▶ What to work on:
- 1) Using the account of the W.O. Mitchell Book Prize reading below, decide whether each statement agrees with it. Answer yes or no for each, and quote the deciding words. (a) Trafford read from his nominated book. (b) Severson-Baker's mother-in-law attended the reading. (c) The event took place upstairs at the Rose and Crown on 4th.
- 2) In the account of the W.O. Mitchell Book Prize reading below, who opened the Q&A period?
- 3) Please list every shortlisted book named in the account of the W.O. Mitchell Book Prize reading below, with its author.

▶ Excerpt provided:
-- Opening Marker --

On Tuesday night, I joined a small but mighty crowd of book lovers in the upstairs of the Rose and Crown on 4th to hear this year’s shortlisted W.O. Mitchell Book Prize authors read from their nominated works. Those were:

  1. Glenn Dixon for Tripping the World Fantastic (Dundurn Press)
  2. Juleta Severson-Baker for Incarnate (Frontenac House)
  3. Tyler Trafford for Almost a Great Escape: A Found Story (Goose Lane Editions)

Dixon gave a multimedia presentation from his book which included a recording of an ancient Egyptian horn being played for the first and only time. Baker read a few pieces from her first collection of poetry, including some racy love poems about her husband. What made this reading all the better was that her mother-in-law was in the audience! (I was most the likely the only one who felt awkward about this, judging by everyone else’s reactions). And Trafford didn’t even read from his book, he regaled the rapt audience with the story of the emotional genesis of his first full-length book, which was a great way to end the readings. To cap off these great performances, the crowd was treated to past winner Marcello Di Cintio starting off the Q&A period with some rousing questions of his own. I worked up the courage to ask a question and requested that Di Cintio give the shortlisters some advice on what it’s like to be nominated for this award-and hopefully win it! His advice was humorous, as I had hoped and expected. If you’re curious as to what it was-looks like you should have been there!

Glenn Dixon Reading

Glenn Dixon Reading

So, the mixture of non-fiction, poetry and creative non-fiction all worked together to create a memorable evening of readings, and I don’t say that very often, because I’ve been to some terrible readings in my time. Buy me a few drinks and you’ll hear all about those, but for now, I’m content to brag about the amazing writers I’ve heard read and perform like I am here. Congratulations to all the shortlisted authors, you’re all deserving in my mind, but may the best book win!!!

-- Closing Marker --

▶ Dataset entries:
-- Opening Marker --

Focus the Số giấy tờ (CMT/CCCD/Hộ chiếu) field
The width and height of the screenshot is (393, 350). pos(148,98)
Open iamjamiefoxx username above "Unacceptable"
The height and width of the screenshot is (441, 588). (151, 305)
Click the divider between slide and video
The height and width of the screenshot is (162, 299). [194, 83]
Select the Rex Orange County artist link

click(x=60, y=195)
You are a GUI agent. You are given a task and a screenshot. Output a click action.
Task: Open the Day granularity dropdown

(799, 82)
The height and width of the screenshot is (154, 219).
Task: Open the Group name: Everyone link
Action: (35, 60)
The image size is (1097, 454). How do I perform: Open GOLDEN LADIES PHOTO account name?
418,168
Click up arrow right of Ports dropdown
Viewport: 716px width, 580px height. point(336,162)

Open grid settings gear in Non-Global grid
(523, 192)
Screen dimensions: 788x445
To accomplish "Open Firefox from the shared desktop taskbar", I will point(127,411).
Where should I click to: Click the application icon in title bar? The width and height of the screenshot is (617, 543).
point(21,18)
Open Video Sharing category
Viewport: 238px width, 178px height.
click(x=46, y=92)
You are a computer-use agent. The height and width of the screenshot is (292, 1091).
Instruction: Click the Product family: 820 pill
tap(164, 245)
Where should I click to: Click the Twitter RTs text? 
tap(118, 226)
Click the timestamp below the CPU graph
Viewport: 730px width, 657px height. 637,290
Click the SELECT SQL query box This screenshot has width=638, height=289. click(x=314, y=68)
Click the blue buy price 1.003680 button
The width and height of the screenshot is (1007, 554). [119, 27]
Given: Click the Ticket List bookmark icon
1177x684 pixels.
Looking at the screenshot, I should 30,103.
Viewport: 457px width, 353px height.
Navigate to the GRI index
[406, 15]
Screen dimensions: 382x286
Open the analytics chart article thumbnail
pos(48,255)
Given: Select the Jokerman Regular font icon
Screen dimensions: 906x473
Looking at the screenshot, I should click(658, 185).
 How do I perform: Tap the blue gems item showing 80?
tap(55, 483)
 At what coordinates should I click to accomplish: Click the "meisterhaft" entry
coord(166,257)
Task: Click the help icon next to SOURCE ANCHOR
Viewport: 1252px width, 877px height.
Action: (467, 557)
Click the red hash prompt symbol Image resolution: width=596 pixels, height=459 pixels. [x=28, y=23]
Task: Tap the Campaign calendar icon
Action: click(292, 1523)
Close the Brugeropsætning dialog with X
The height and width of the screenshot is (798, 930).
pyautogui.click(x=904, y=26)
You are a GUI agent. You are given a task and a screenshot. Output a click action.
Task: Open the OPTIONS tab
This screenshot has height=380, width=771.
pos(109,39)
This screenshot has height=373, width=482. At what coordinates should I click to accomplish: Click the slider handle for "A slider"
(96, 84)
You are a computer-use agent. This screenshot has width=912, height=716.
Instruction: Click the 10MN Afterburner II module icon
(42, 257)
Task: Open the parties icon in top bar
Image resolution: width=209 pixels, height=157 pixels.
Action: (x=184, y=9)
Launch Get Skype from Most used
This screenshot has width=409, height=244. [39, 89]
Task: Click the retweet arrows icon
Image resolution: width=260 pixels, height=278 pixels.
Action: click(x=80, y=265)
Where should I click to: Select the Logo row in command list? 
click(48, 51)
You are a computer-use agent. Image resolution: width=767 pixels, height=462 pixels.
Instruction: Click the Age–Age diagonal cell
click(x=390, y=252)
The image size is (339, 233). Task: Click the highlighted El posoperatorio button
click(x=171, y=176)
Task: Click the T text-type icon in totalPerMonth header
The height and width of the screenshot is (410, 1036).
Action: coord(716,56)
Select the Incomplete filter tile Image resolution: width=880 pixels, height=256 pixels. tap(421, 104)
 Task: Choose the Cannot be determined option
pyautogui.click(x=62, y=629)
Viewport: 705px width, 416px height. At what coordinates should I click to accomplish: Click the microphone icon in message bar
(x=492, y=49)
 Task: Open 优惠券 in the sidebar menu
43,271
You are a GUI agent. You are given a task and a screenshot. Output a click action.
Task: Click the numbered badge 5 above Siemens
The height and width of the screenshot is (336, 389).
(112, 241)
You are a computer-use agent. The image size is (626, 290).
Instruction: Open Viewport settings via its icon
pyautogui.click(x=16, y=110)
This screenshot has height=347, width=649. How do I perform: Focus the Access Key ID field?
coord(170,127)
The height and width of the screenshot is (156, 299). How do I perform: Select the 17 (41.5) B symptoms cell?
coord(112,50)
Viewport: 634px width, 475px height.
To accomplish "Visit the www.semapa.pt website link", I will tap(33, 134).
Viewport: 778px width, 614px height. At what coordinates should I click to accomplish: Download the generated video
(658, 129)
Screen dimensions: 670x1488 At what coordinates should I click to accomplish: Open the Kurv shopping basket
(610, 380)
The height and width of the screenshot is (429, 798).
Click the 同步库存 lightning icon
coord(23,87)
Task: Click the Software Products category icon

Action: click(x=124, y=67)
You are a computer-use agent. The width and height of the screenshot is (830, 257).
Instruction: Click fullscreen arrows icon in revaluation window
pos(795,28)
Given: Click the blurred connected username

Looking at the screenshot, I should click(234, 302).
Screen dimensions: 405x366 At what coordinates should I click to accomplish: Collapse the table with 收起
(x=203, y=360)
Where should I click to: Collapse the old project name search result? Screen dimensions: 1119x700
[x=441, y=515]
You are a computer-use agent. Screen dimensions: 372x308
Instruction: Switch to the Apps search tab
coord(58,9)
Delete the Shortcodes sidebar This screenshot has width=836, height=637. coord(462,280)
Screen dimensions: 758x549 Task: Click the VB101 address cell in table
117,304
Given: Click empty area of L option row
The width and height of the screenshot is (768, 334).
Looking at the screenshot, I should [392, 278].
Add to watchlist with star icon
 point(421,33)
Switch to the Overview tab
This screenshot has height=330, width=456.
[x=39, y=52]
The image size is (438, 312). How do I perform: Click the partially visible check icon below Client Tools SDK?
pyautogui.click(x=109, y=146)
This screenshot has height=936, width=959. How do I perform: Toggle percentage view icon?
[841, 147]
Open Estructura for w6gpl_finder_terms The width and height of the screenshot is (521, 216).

-- Closing Marker --

▶ Your written answers:
- 1)
(a) No: "Trafford didn’t even read from his book"
(b) Yes: "her mother-in-law was in the audience!"
(c) Yes: "in the upstairs of the Rose and Crown on 4th"

- 2) Past winner Marcello Di Cintio.

- 3)
- Tripping the World Fantastic by Glenn Dixon
- Incarnate by Juleta Severson-Baker
- Almost a Great Escape: A Found Story by Tyler Trafford